They eventually held out for the USAF production model of the day "stock".


----------



## Colin Parkinson

How would the arrow performed as long range recce aircraft if so fitted?


----------



## TCBF

- The US gov't may not have wanted us to risk our defence budget on one item when we were in the process of paying for built/buiding/assuming control over things like the Pine Tree Line, Mid Canada line, Gap Filler Radars, new fighters and Nuke ground attack roles in NATO, new ships, army eqpt, etc.  The USAF, on the other hand, was probably most supportive, having had the F-103 canned, and the F-108 was about to be canned twice  - once before the Arrow, and again, sixonths after.  The F-108 Rapier would have given the Arrow a run for the money.

- Destruction of the built aircraft? Possibly seen as the only way to keep the imbedded weapons control systems out of the wrong hands.  Particularly the nuclear air-to-air stuff.  Rumours that the Ruskies had a 'mole' at AVRO Canada were taken very seriously, and the Americans would not want anything floating around that they were using (or wanted to use).

- Could we have kept the project going if funded from another batch of money?  Sure - by raising taxes...

- Drove down to the Reynolds Museum last week to show our son the full-scale model of the Arrow (his grandfather was an RCAF CR Clerk posted to AVRO at Downsview)  that was used in the movie.  Model was outside, but no longer is. It was put in 'storage' out of the elements. Another conspiracy?


----------



## Retired AF Guy

Colin P said:
			
		

> How would the arrow performed as long range recce aircraft if so fitted?

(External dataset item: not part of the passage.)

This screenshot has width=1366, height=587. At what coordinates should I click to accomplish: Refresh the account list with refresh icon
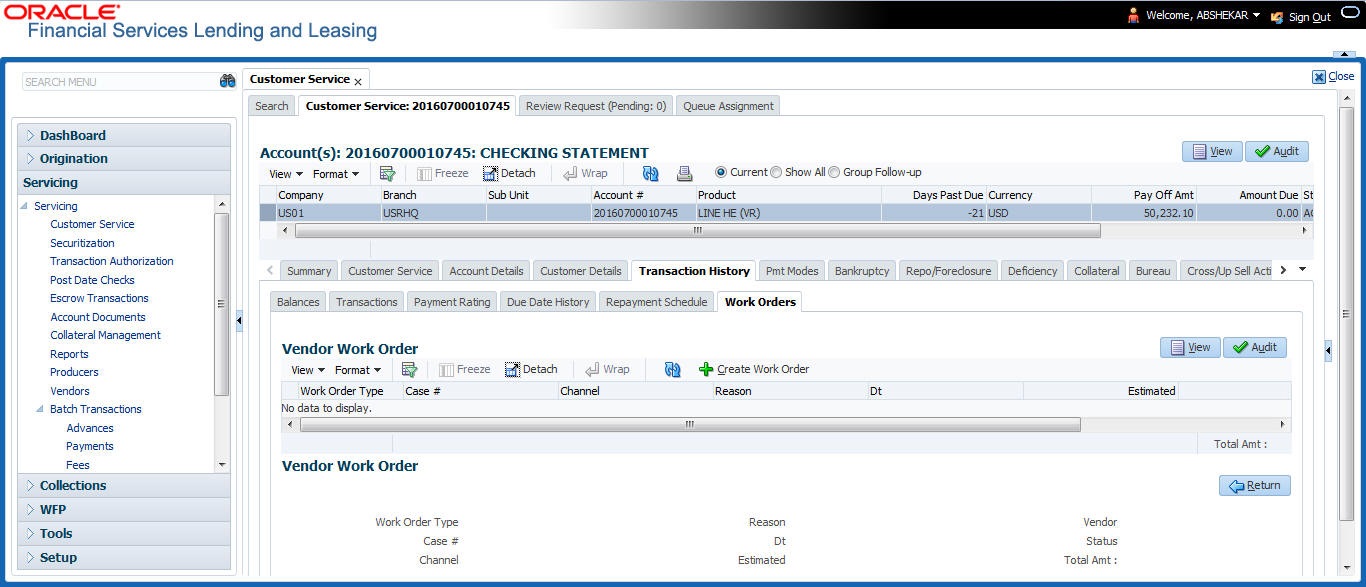(651, 173)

Depending on who you read, the combat radius of the  Arrow  was estimated to be 360 nautical miles. If you look at a comparable aircraft (at least in size) such as the  A-5 Vigilante  which had a combat radius of 1120 nmi, then I would say that the Arrow would have made a lousy long range recce a/c.


----------



## Colin Parkinson

I take it all the fuel was in the fuselage and not the wings? Seems like a very short range for such a large aircraft. Was the fuel capacity a protype issue or a decision based on the likely tactical deployment that these aircraft were planned for?


----------



## SeanNewman

Colin P said:
			
		

> Seems like a very short range for such a large aircraft...



A lot of it had to do with the rate of fuel consumption as well.  Not that jets nowadays are hybrids or anything, but I believe they are far more efficient than what engines used to be (I'm sure the AF experts will know the details, but I believe turbofans like the F14 are more efficient for cruising).

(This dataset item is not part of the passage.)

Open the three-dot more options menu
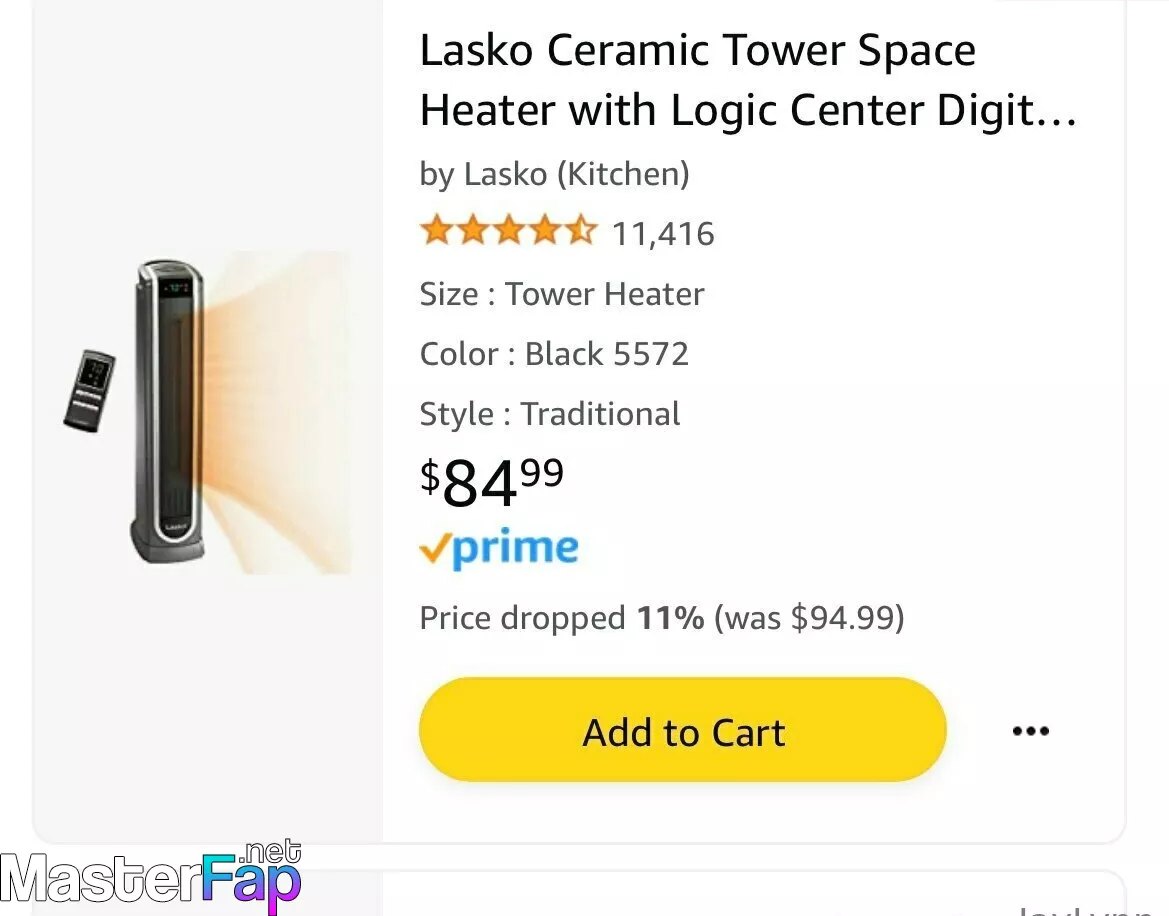1169x916 pixels. coord(1030,730)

Even going back to the piston/radial engines of WW2, the amount of fuel they would consume was astronomical and the first few decades of jets were no better.


----------



## Retired AF Guy

Colin P said:
			
		

> I take it all the fuel was in the fuselage and not the wings?



Just the opposite in fact.  This site  dedicated to the Arrow has the following info:



> 10 Fuel is carried in twelve integral wing tanks and in two rubber cell type tanks in the fuselage. One of the tanks in each wing acts as a collector tank and fuel is pumped to the engine by a mechanically driven booster pump mounted in each collector tank. Fuel is transferred to each collector tank through a flow proportioner unit, from the wing tanks by air pressure, and from the fuselage tanks by a combination of air pressure and electrically driven transfer pumps.
> 
> 11 The tanks in the RH wing and the front fuselage tank normally feed the RH engine, and the tanks in the LH wing and the rear fuselage tank, the LH engine. Provision is made for crossfeeding.

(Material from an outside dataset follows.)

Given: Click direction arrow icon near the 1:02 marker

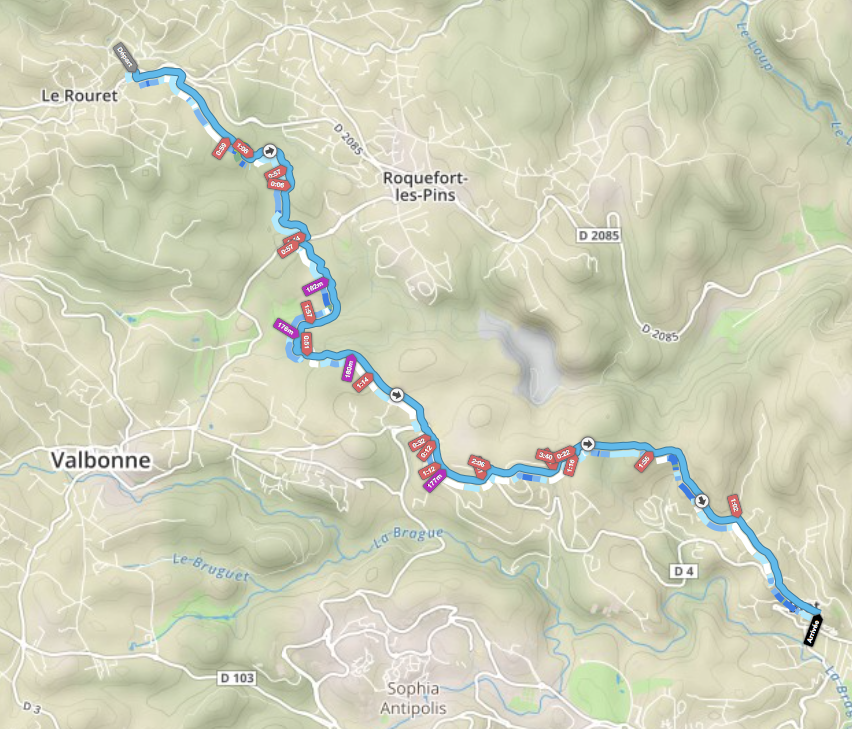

> TOTAL FUEL CAPACITY 2, 508 imp 3,010 US gal 19,562 lb.


----------



## a_majoor

One of the reasons the F-15 and F-16 were able to be adapted to the air to ground role has less to do with the legacy of Canadian engineers and more with the perceptions of Colonel John Boyd, who's Energy-Maneuverability theory called for aircraft with a 1:1 or higher thrust weight ratio and huge amounts of lifting surface, features which gave any airframe a lot of built in versatility. Boyd was able to assemble a "Fighter mafia" to push the project (and the Navy was able to benefit when the F-17 prototype was remodeled as the F-18).

The Arrow was designed around a single mission, and does not seem to have the adaptability to have been modified to take new missions


----------



## NavyShooter

I recall reading a book that had a bunch of "future" visions of the Arrow.

One of them invovled a Mach 3 variant that would be used for recce.

It also had diagrams of the Vertical Launch mechanisms that would allow them to effectively take off, almost straight up.  Kind of rocket powered scaffold/trapeeze thing.  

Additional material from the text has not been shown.